Indonesian discourse on homosexuality and Islam

There has probably been no debate on homosexuality among Indonesians both as lively and divisive as today’s, at least as that taking place on social media. For now, the debate mostly appeals to either science or religion (Islam, especially), though some arguments also concern human rights and democracy.

While the debate is filled with these confusing things, what is desperately needed is for Indonesian scientists to write or speak to a popular audience, of course with courage as they will face the risk of a negative, prejudiced backlash. For this to happen, the government and educational institutions must provide a space for healthy, open discussion.

What has happened recently is some events for discussing the issue have been dismissed, rather than facilitated. How come common Indonesian people can understand homosexuality the way it should be understood while the means for spreading that understanding cannot be held publicly? As an Arabic proverb goes, an-nas a’da’u ma jahilu (people tend to have animosity toward that of which they are ignorant).

As for Islam, the source of resistance I’m more concerned with, many Indonesian Muslims simply and quite often ignorantly say “homosexuality is haram”. I have been trying in vain to figure out what the classical Islamic law (more precisely, fiqh) actually says about homosexuality.

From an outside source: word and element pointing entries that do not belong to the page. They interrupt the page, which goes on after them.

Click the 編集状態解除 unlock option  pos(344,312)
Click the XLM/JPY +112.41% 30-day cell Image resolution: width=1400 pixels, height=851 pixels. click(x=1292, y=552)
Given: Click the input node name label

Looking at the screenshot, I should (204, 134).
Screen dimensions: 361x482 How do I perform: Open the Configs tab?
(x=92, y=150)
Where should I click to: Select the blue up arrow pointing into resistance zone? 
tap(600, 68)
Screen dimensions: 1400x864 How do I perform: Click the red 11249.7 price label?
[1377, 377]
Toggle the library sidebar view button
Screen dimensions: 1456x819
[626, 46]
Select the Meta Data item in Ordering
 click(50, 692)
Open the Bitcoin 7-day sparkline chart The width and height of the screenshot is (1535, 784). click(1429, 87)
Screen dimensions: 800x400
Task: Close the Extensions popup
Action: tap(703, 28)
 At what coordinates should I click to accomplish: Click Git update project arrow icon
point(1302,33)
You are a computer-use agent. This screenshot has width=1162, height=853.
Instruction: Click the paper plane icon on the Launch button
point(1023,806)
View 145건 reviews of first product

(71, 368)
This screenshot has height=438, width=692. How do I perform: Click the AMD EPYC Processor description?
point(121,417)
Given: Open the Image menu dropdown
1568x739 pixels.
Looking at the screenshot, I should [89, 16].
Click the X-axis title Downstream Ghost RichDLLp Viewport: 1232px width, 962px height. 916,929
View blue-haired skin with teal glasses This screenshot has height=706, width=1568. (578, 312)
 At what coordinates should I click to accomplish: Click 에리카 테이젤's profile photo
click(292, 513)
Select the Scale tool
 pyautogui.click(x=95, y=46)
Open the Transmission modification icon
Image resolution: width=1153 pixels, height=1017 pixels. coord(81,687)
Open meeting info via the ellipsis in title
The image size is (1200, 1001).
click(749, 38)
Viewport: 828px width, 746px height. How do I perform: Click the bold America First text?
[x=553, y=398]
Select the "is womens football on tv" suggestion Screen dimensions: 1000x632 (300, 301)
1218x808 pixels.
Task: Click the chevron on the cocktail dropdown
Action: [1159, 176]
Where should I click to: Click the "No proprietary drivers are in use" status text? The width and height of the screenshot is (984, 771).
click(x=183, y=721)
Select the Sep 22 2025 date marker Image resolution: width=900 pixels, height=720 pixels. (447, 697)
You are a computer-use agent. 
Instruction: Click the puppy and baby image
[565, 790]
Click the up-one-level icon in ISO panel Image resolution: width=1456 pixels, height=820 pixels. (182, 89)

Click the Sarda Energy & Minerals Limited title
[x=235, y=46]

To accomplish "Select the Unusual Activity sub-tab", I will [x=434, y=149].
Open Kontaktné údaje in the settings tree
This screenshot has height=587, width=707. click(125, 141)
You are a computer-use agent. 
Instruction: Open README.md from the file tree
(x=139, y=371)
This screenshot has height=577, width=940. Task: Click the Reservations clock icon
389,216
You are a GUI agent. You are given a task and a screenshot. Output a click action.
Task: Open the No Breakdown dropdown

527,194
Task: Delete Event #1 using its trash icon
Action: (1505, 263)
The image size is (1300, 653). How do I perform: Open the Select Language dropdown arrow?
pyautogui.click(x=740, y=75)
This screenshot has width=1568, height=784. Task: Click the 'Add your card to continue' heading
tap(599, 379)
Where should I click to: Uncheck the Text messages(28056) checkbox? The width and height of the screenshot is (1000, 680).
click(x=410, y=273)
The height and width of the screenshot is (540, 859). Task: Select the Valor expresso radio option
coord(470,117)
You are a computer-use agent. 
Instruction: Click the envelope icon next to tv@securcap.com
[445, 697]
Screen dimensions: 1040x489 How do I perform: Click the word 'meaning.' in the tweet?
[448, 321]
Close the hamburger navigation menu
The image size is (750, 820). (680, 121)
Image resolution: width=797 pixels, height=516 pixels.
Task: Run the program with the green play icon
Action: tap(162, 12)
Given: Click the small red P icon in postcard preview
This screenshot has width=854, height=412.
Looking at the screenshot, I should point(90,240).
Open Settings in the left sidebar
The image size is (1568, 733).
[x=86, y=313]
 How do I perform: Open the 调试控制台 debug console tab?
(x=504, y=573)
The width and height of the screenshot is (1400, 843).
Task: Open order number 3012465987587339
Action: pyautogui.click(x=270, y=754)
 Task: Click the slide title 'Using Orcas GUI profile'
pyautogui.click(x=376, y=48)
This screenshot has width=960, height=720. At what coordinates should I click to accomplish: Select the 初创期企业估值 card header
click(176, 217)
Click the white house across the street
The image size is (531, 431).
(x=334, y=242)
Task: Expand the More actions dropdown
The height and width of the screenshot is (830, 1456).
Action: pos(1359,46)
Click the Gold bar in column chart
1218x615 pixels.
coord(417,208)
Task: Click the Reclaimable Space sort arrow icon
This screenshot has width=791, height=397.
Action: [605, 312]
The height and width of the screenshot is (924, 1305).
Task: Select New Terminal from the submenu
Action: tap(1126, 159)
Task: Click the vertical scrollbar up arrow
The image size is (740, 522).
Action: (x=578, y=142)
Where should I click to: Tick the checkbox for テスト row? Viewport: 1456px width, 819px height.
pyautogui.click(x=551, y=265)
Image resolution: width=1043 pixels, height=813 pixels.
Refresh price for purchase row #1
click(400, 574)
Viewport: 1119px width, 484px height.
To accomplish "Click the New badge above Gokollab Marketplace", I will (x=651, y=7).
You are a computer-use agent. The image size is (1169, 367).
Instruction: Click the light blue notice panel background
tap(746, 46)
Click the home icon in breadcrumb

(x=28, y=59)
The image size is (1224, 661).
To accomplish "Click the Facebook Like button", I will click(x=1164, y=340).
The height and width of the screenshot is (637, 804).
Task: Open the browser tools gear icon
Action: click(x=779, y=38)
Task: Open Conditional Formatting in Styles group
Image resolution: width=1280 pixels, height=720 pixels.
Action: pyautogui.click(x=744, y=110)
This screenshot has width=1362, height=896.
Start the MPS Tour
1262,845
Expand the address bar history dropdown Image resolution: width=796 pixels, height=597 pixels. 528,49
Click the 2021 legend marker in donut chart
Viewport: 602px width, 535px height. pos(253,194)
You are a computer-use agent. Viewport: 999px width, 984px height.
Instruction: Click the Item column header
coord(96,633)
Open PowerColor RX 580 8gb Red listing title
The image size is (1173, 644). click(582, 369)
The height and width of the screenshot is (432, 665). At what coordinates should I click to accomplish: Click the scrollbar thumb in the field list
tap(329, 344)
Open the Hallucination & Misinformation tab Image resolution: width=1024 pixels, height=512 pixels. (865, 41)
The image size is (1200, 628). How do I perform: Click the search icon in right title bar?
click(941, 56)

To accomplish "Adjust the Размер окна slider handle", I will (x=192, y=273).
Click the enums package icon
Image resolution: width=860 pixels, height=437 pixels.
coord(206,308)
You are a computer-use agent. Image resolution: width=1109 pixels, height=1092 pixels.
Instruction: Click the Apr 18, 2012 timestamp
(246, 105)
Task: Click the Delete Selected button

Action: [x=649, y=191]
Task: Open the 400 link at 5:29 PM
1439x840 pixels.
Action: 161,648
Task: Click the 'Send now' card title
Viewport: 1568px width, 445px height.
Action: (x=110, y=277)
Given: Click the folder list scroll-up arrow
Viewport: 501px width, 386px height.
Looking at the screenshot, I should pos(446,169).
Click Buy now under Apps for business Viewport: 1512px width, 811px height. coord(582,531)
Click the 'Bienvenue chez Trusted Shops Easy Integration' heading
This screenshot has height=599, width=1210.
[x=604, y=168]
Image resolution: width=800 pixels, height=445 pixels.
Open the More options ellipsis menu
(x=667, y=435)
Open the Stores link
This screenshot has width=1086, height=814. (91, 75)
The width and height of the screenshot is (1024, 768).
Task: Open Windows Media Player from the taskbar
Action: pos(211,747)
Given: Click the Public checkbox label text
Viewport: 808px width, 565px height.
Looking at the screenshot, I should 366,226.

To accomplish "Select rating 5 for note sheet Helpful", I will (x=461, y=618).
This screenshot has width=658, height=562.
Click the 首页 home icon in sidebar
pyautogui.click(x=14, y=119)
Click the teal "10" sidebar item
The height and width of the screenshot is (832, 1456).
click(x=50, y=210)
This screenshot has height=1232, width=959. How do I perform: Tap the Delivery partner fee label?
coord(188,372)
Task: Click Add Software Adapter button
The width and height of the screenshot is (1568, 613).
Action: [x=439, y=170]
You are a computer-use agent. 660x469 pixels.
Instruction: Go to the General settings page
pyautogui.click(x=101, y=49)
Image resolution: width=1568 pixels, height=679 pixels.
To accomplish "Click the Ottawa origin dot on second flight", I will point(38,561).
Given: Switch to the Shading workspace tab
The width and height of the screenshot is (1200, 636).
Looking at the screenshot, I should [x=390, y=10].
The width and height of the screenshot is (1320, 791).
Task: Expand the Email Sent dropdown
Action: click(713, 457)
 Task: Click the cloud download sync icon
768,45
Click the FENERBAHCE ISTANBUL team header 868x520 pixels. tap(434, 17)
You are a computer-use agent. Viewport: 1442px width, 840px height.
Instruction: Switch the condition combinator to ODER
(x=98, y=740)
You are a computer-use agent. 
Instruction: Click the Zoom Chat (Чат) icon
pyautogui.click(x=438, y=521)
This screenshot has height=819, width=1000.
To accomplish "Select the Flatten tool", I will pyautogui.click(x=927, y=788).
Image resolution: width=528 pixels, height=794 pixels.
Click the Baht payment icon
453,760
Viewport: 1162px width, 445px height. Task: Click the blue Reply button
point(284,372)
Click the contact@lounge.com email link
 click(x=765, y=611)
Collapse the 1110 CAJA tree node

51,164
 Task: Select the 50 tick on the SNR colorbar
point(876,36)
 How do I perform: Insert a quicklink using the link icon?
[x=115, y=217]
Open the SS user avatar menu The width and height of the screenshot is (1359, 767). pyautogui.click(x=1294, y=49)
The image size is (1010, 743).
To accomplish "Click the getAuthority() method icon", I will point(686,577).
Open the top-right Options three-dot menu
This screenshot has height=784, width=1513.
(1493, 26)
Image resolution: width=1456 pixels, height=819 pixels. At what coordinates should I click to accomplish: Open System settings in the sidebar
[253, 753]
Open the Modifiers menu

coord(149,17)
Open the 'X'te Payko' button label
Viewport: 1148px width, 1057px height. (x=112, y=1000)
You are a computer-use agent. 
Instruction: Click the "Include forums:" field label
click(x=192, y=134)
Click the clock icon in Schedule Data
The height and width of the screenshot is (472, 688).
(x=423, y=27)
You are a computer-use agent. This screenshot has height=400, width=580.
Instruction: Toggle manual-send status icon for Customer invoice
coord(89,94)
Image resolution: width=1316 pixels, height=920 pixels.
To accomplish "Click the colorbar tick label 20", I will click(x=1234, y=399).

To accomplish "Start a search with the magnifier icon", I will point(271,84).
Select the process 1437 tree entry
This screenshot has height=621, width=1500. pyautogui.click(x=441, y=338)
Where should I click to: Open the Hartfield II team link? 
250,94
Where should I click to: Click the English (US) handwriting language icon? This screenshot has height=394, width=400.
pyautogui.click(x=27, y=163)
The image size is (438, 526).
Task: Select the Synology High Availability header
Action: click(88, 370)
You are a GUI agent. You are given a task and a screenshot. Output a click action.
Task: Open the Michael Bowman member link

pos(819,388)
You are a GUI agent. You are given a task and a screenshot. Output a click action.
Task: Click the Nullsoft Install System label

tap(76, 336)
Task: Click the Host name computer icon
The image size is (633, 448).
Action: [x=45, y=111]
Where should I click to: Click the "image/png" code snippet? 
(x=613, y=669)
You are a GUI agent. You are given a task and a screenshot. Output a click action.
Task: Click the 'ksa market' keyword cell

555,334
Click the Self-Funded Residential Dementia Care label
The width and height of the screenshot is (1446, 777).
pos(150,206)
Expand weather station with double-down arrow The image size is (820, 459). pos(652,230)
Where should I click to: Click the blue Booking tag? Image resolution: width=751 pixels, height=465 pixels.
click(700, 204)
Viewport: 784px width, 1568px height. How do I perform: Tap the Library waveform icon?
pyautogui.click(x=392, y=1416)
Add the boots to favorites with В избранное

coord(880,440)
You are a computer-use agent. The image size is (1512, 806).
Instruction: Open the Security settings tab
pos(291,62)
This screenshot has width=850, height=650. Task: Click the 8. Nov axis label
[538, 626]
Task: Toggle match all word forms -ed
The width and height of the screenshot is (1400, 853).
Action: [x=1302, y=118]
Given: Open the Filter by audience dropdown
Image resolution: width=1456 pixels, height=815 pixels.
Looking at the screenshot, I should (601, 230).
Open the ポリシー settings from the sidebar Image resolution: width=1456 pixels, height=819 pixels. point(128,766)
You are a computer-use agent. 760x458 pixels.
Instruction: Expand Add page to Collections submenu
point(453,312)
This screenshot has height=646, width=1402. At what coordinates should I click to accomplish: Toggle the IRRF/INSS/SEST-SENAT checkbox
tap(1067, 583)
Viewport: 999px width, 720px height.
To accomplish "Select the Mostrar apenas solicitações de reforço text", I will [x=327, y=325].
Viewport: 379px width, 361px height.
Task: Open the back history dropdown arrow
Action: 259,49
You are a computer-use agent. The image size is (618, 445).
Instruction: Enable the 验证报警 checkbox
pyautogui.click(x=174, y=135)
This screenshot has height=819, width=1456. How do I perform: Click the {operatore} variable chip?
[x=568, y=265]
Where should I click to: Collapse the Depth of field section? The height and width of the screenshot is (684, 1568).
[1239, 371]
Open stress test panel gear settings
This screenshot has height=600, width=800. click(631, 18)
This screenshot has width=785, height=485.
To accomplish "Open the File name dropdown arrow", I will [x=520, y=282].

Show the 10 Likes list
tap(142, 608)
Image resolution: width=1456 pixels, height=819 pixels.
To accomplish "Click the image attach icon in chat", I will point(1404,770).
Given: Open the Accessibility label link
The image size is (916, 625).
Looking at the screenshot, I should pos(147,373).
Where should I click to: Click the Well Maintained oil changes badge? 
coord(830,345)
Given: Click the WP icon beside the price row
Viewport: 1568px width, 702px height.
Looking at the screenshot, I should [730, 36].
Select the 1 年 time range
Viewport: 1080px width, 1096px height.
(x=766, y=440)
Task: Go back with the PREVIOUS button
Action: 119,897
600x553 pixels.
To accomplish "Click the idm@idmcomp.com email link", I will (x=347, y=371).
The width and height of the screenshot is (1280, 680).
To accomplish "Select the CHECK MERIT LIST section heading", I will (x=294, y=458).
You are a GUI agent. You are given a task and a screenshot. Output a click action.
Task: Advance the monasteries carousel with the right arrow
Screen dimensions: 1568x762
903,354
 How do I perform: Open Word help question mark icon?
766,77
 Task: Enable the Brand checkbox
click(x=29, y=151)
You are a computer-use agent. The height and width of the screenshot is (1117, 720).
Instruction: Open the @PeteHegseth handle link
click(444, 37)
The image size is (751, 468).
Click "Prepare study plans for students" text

As far as the classical fiqh (Islamic jurisprudence) is concerned, there was no exact translation for the word “homosexuality”. In fact, the notion of sexual orientation (not gender identity) was not an issue in the pre-modern fiqh; the word “homosexuality” itself was only coined in the late 19th century. The modern Arabic term for homosexuality is al-jinsiyyah al-mithliyyah. The term used in classical fiqh is actually liwat (sodomy; derived from the word lut [Lot]). And, liwat refers to the act, not one’s sexual orientation. There is a word that may refer to lesbianism, sihaq, but again this term refers to the act, not orientation, and, no less importantly, the definition of sihaq is vague in the classical fiqh.

This difference between the act and sexual orientation is a big deal as far as fiqh is concerned. First, the object of fiqh (i.e. to say whether something is compulsory, permissible, prohibited, etc.) is based on acts. 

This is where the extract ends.